▸ Written problem 1:
In the flashcards on firm sizes and types, rewrite the entry beginning "How does increasing firm size lead to increased profit?" as a shorter list that keeps its main facts.
▸ Written problem 2:
From the flashcards on firm sizes and types, output the stretch from "How does increasing firm size lead to lower" through "Market power definition?", copied word for word.

▸ Selection:
┏━━
3.1.1 Sizes and types of firms Flashcards
LS1
Why do firms seek growth?
- Profit
- Costs
- Market power
- Diversification
- Managerial Objectives
How does increasing firm size lead to increased profit?
- Increasing size enables firms to sell more goods and services
- Leads to increase in sales, which leads to higher revenue = higher profit
Profit beneficial to firms in several ways (increased investment)
How does increasing firm size lead to lower unit costs?
- Firms that increase in size often experience lower unit costs as a result of economies of scale
Beneficial as lower unit costs allow for higher profit
How does increasing firm size affect market power?
- The larger a firm becomes, the more market power they will have
Market power definition?
- The ability of a firm to raise prices and earn supernormal profit
Diversification definition?
- Increasing the range of products or markets served by a business
Degree of diversification depends on extent to which the those products/markets are diff to existing products/markets served by the business
How does increasing firm size lead to diversification?
- Firm can expand in size through entering a foreign market (like German firm Lidl opening its first UK store in 1994)
- OR by producing a new good/service (like Amazon providing groceries now)
┗━━
▸ Stored rows:
┏━━
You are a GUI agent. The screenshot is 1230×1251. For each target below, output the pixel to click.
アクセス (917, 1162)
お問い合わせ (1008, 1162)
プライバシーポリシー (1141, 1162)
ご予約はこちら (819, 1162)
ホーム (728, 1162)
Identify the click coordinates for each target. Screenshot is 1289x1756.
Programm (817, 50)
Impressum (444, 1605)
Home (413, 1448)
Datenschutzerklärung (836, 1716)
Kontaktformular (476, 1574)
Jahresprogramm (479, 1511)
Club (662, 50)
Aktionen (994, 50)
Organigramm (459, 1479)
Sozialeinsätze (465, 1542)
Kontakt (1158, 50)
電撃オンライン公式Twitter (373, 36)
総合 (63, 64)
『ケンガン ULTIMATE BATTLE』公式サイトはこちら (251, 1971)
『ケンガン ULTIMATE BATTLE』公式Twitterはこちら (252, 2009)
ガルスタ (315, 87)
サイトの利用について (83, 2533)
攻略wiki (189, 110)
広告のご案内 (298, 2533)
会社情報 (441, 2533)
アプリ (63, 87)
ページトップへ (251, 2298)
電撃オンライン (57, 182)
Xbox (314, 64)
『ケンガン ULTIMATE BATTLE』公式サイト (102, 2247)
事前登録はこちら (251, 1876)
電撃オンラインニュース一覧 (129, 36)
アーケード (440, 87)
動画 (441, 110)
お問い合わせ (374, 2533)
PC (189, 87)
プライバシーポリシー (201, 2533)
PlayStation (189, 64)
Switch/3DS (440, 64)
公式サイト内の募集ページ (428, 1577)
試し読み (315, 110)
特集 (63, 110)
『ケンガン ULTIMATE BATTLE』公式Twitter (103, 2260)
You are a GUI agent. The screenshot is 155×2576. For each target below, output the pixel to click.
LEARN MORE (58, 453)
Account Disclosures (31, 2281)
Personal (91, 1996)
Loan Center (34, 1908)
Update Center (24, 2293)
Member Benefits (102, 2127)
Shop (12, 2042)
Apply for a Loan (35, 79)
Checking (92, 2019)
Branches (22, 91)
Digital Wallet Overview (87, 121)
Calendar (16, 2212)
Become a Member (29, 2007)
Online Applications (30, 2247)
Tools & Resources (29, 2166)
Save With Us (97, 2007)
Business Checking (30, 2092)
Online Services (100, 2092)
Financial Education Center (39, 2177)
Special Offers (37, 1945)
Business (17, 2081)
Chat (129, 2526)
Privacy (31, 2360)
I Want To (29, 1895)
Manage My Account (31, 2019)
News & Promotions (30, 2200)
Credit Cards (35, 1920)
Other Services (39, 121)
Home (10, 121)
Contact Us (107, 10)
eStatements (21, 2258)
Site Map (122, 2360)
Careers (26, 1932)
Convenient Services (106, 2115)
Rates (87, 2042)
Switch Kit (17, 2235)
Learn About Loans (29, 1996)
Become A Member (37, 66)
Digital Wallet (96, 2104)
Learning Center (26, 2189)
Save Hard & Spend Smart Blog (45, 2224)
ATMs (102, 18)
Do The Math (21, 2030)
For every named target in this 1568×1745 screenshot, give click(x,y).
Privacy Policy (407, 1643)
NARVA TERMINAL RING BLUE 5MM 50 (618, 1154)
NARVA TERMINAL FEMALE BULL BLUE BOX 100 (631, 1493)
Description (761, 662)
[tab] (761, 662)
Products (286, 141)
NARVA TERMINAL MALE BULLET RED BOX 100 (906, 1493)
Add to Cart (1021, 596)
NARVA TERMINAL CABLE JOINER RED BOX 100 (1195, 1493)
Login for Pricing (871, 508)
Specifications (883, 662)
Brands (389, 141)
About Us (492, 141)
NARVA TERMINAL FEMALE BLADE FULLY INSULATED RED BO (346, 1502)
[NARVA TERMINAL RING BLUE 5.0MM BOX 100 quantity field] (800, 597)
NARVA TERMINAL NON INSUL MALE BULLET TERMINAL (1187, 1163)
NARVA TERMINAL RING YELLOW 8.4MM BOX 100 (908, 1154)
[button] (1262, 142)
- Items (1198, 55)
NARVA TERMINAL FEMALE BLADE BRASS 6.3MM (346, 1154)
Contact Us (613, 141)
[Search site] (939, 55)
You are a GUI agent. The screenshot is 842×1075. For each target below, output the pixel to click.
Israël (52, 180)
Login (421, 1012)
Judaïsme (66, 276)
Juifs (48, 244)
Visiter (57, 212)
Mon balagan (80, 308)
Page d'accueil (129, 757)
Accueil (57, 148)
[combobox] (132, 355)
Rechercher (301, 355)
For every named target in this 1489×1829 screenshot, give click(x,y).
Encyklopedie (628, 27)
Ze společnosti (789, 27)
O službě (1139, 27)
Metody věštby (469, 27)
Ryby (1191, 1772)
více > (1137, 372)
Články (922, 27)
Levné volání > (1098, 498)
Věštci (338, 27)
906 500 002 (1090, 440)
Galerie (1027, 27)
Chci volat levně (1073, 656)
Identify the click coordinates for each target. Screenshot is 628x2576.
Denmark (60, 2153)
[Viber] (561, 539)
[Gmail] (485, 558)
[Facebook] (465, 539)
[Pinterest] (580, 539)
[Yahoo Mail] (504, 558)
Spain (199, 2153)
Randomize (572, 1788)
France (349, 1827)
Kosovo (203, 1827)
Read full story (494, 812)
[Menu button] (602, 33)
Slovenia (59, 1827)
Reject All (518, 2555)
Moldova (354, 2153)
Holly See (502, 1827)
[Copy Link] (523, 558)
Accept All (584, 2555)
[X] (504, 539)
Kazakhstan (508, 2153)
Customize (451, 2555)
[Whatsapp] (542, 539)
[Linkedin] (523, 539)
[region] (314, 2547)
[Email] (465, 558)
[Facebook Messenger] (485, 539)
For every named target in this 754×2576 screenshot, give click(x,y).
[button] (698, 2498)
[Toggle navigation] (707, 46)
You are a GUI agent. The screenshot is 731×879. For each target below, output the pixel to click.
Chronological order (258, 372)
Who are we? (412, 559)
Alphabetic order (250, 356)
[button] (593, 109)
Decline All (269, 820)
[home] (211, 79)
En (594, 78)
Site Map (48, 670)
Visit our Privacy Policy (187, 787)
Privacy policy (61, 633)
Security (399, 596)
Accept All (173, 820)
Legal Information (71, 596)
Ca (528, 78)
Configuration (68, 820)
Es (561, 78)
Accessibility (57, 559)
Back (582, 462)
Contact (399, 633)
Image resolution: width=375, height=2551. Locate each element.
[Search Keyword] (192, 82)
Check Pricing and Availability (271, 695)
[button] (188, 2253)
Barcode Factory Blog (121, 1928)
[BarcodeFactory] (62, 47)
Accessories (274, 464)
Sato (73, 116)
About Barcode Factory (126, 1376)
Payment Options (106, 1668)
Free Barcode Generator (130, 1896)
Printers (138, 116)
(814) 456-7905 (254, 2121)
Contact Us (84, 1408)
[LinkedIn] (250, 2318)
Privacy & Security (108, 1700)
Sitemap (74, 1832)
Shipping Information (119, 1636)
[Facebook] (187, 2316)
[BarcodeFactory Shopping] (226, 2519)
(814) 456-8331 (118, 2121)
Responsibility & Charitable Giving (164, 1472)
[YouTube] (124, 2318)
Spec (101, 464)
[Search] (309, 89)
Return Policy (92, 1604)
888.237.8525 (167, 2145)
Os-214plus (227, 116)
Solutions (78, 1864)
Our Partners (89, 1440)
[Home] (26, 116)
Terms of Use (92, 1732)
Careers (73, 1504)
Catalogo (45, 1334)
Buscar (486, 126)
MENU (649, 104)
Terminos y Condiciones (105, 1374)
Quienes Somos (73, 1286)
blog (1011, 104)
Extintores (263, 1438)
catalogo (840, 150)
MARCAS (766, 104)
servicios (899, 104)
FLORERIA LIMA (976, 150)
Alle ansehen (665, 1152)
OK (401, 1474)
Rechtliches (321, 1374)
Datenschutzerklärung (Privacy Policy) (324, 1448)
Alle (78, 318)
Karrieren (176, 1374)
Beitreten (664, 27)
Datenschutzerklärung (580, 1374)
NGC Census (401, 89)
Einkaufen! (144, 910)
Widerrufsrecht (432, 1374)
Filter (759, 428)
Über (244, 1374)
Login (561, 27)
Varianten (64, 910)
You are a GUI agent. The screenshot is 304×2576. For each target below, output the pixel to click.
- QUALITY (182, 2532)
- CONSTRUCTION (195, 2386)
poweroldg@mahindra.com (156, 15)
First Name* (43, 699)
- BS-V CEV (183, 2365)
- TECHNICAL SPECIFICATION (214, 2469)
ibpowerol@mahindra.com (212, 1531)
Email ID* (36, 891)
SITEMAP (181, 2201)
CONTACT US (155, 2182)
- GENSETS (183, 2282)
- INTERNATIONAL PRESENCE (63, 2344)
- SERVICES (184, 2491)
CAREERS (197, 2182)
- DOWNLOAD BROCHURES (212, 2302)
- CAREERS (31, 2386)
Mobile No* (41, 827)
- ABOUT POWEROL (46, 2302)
┗━━
▸ Correct output 1:
- Growing larger lets a firm sell more goods and services.
- More sales bring higher revenue, and so higher profit.
- Profit benefits firms in several ways, such as increased investment.

▸ Correct output 2:
How does increasing firm size lead to lower unit costs?
- Firms that increase in size often experience lower unit costs as a result of economies of scale
Beneficial as lower unit costs allow for higher profit
How does increasing firm size affect market power?
- The larger a firm becomes, the more market power they will have
Market power definition?